Pixel coordinate grounding data:
┌──
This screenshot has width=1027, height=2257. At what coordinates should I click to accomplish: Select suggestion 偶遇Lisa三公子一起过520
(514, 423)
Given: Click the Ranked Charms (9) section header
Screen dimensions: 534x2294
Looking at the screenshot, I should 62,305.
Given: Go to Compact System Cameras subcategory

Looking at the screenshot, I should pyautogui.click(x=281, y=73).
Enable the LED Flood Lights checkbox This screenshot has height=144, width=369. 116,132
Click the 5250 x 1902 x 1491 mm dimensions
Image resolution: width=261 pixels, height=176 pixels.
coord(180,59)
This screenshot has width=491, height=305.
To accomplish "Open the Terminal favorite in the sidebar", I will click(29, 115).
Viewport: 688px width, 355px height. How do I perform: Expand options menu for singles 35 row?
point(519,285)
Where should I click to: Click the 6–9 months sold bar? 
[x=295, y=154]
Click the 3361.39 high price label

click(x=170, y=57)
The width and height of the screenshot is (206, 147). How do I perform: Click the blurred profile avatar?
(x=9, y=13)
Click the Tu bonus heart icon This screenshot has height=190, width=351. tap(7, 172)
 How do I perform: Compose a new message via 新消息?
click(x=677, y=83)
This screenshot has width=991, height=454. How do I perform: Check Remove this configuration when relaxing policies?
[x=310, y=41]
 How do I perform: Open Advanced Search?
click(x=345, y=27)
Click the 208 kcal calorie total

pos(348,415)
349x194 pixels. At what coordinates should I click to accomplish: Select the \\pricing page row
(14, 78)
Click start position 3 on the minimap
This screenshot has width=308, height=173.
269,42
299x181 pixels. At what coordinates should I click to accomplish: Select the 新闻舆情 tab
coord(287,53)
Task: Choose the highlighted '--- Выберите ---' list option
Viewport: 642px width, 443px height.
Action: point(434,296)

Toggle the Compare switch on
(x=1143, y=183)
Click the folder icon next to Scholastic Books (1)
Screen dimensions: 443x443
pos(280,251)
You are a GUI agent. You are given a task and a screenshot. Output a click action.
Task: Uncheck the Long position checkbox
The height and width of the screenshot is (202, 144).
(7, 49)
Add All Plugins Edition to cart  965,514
└──
● **Task objective**: Set down, unchanged, only those lines above that fall between the line with "349x194 pixels. At" and the line with "You are a GUI", the two end lines included.

● **Result for this exercise**:
349x194 pixels. At what coordinates should I click to accomplish: Select the \\pricing page row
(14, 78)
Click start position 3 on the minimap
This screenshot has width=308, height=173.
269,42
299x181 pixels. At what coordinates should I click to accomplish: Select the 新闻舆情 tab
coord(287,53)
Task: Choose the highlighted '--- Выберите ---' list option
Viewport: 642px width, 443px height.
Action: point(434,296)

Toggle the Compare switch on
(x=1143, y=183)
Click the folder icon next to Scholastic Books (1)
Screen dimensions: 443x443
pos(280,251)
You are a GUI agent. You are given a task and a screenshot. Output a click action.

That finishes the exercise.